Draghi spinge l'eurodollaro sopra 1,31

Inviato da Luca Fiore il Gio, 07/03/2013 - 18:43
Seconda parte con il segno più per la moneta unica che dopo la chiusura delle piazze finanziarie europee scambia sopra quota 1,31 dollari a 1,3107, oltre un punto percentuale in più rispetto al dato precedente.

Dopo le indicazioni positive arrivate dalla penisola iberica, S&P ha alzato l'outlook sul rating del Portogallo a "stabile" mentre il Tesoro spagnolo ha collocato titoli a media-lunga scadenza con rendimenti in calo, nel corso della seconda parte l'euro ha capitalizzato le parole pronunciate da Mario Draghi nel corso della conferenza stampa che segue le riunioni del board.

Nonostante il peggioramento del quadro macro, il chairman della Bce non ha fatto cenno a nuove misure di allentamento cercando anche di smorzare le tensioni innescate dai risultati delle elezioni italiane ("i mercati sono meno spaventati dei politici dal voto in Italia").

Lo staff dell'istituto di Francoforte ha rivisto al ribasso le stime di crescita per il 2013 e il 2014: quest'anno il Pil di Eurolandia è stimato in calo dello 0,9/0,1% (-0,9%/+0,3% previsto a dicembre) mentre l'anno prossimo il dato dovrebbe attestarsi tra zero e +2% (da +0,2%/+2,2%).

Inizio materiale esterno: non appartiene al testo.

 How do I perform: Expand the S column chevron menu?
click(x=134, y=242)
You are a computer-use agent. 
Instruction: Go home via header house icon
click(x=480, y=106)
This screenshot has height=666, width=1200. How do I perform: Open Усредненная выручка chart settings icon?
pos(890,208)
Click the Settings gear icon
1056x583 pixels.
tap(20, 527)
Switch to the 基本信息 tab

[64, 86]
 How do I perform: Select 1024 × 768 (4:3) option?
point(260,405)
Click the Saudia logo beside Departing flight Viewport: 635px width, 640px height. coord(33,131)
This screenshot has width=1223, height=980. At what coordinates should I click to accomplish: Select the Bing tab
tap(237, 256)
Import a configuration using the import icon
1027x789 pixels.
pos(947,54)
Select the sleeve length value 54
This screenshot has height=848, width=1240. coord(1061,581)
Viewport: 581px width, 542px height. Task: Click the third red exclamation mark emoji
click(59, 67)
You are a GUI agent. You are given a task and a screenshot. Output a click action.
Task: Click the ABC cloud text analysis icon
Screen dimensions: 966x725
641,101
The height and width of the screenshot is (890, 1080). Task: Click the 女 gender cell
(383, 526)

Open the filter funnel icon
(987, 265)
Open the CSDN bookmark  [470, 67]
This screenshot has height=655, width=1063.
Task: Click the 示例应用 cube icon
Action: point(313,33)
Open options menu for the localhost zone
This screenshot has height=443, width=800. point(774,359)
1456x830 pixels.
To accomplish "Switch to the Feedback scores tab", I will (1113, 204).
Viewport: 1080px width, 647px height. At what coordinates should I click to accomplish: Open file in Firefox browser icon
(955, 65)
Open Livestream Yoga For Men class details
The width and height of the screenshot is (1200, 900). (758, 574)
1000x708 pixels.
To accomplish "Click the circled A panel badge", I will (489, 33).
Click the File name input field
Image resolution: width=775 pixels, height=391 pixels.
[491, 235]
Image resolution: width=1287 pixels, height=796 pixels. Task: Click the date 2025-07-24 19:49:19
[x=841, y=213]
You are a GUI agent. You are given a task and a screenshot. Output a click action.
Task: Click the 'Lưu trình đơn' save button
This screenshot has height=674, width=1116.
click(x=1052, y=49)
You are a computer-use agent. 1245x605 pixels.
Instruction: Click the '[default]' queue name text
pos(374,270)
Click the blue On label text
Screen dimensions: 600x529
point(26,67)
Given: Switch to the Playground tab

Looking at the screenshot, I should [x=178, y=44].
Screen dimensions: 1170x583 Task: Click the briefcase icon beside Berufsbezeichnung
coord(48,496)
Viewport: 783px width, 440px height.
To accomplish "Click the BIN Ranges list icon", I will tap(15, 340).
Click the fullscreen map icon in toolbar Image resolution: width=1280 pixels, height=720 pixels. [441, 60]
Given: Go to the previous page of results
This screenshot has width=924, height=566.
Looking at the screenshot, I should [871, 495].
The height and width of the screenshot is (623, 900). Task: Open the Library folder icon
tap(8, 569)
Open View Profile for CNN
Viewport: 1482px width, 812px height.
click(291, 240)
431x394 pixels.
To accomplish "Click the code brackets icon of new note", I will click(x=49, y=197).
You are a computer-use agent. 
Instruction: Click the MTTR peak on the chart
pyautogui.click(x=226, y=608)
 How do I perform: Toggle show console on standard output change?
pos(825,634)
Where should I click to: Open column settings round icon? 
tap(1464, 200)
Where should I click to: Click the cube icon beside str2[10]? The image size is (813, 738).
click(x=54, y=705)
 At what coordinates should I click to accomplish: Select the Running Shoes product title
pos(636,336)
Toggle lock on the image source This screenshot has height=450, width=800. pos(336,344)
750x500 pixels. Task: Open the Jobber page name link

"La volatilità, compressa per gran parte della settimana, è potuta esplodere a favore di un rialzo per l'eurodollaro in grado di portarsi dai minimi addirittura sulle resistenza in area 1,3120 dove sta andando a consolidarsi sulle prime prese di profitto", ha dichiarato Davide Marone, analista valutario di di FXCM Italia.

"E' dalla tenuta di questo livello -continua l'esperto- che dipende il prossimo scenario del cambio, domani atteso al banco di prova dal dato sulla disoccupazione americana".